> [Material provided]:
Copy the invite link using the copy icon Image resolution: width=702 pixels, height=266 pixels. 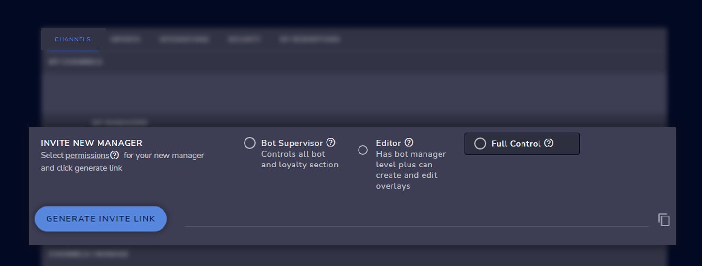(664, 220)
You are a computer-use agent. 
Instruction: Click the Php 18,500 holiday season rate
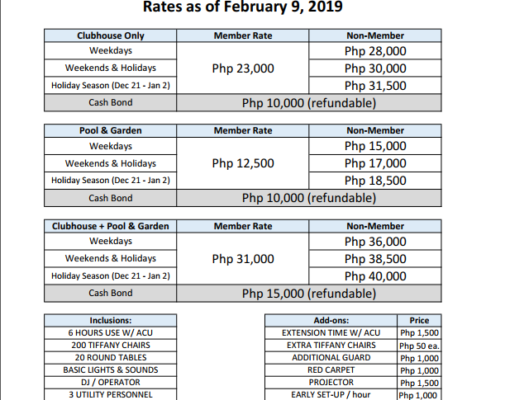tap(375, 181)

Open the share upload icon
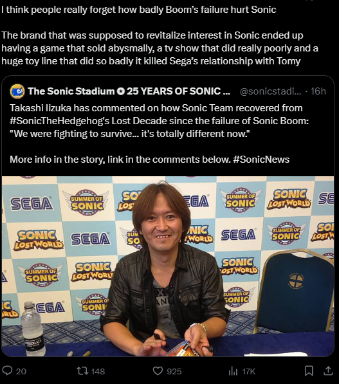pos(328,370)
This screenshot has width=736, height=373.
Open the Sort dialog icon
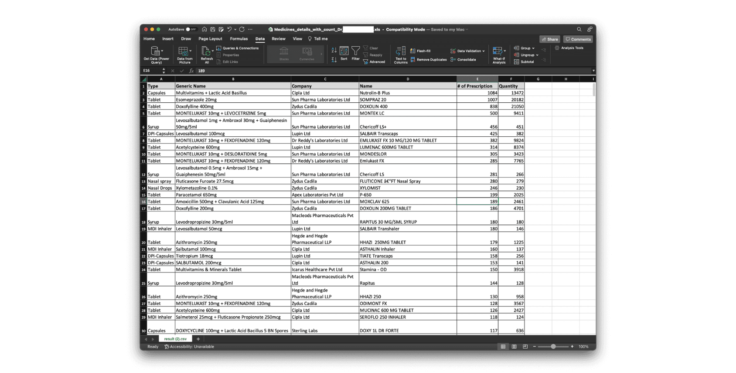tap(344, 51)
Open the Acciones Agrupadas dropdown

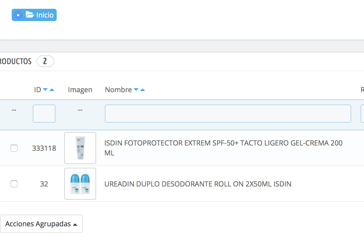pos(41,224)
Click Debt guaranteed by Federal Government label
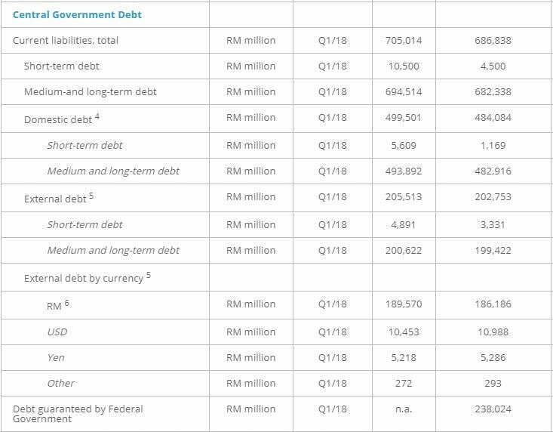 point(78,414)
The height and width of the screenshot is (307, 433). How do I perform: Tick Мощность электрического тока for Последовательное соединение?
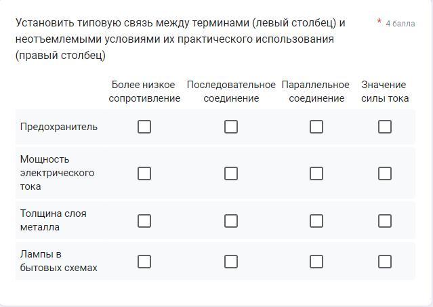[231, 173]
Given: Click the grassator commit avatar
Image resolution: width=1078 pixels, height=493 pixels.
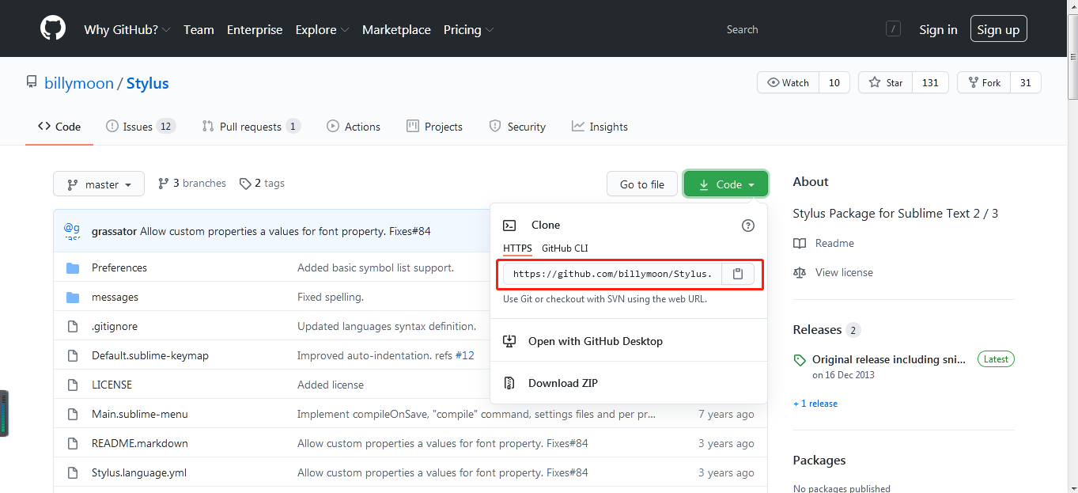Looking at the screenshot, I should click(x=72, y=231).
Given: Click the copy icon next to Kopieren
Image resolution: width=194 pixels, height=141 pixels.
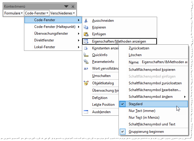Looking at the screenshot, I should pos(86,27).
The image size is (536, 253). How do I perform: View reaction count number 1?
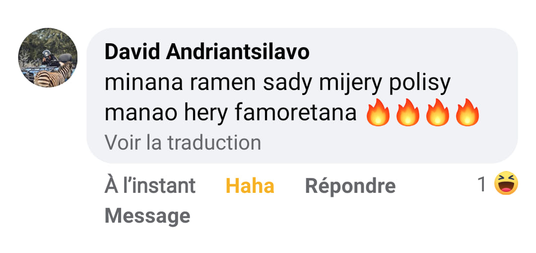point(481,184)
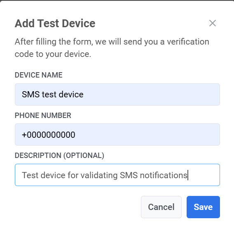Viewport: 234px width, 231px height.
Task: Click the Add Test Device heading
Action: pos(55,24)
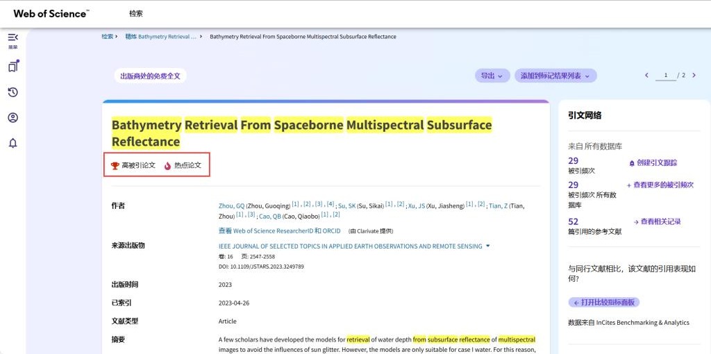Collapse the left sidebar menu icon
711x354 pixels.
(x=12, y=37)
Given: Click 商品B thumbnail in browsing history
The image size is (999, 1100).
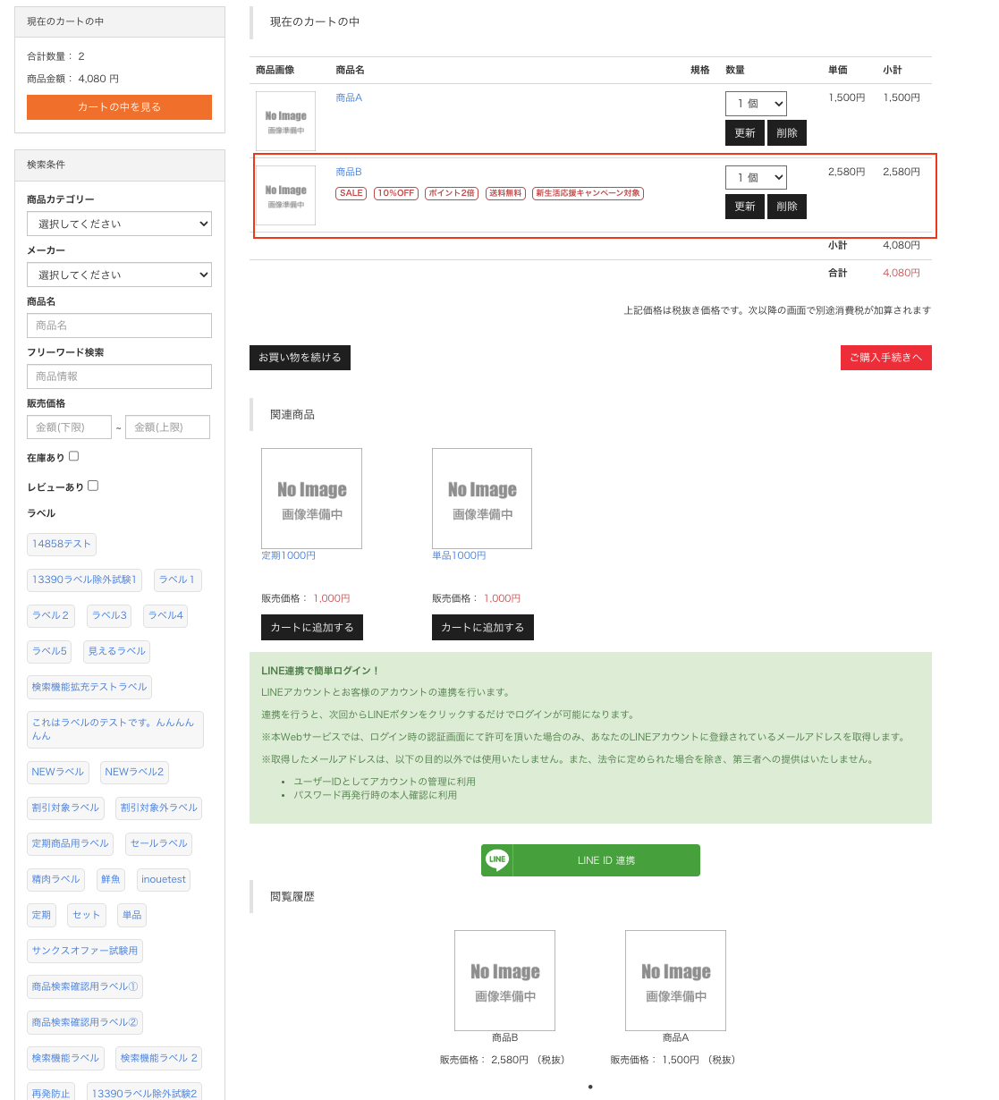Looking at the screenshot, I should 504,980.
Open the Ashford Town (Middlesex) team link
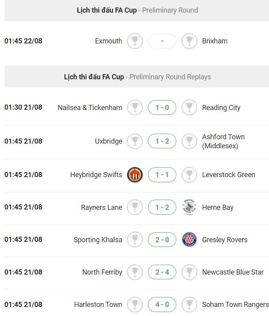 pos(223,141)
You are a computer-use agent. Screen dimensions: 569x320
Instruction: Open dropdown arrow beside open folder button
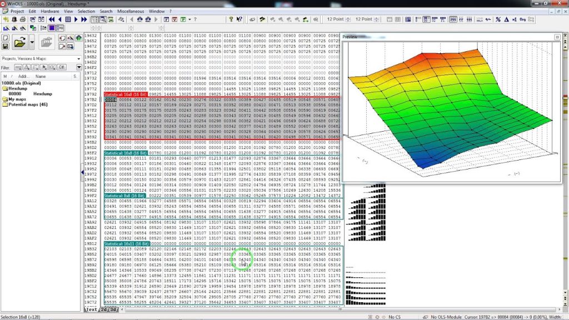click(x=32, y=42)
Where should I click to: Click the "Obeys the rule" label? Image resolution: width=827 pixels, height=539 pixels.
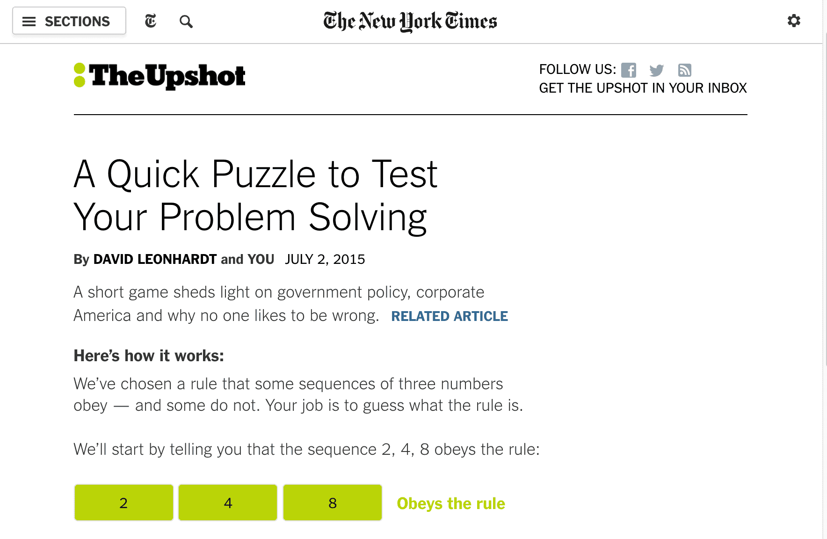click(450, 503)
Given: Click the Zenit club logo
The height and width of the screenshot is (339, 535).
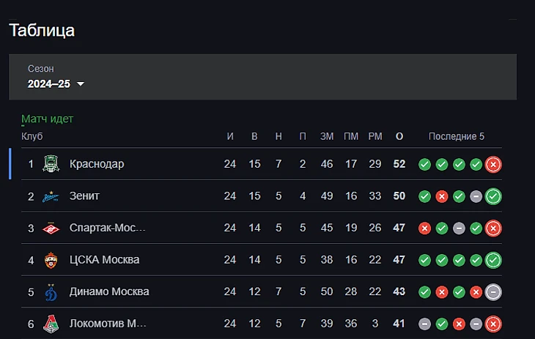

> [Exercise goal]: Return each line from the entries above that includes "Given".

> [Solution]:
Given: Click the grassator commit avatar
Given: Click the copy icon next to Kopieren
Given: Click 商品B thumbnail in browsing history
Given: Click the Zenit club logo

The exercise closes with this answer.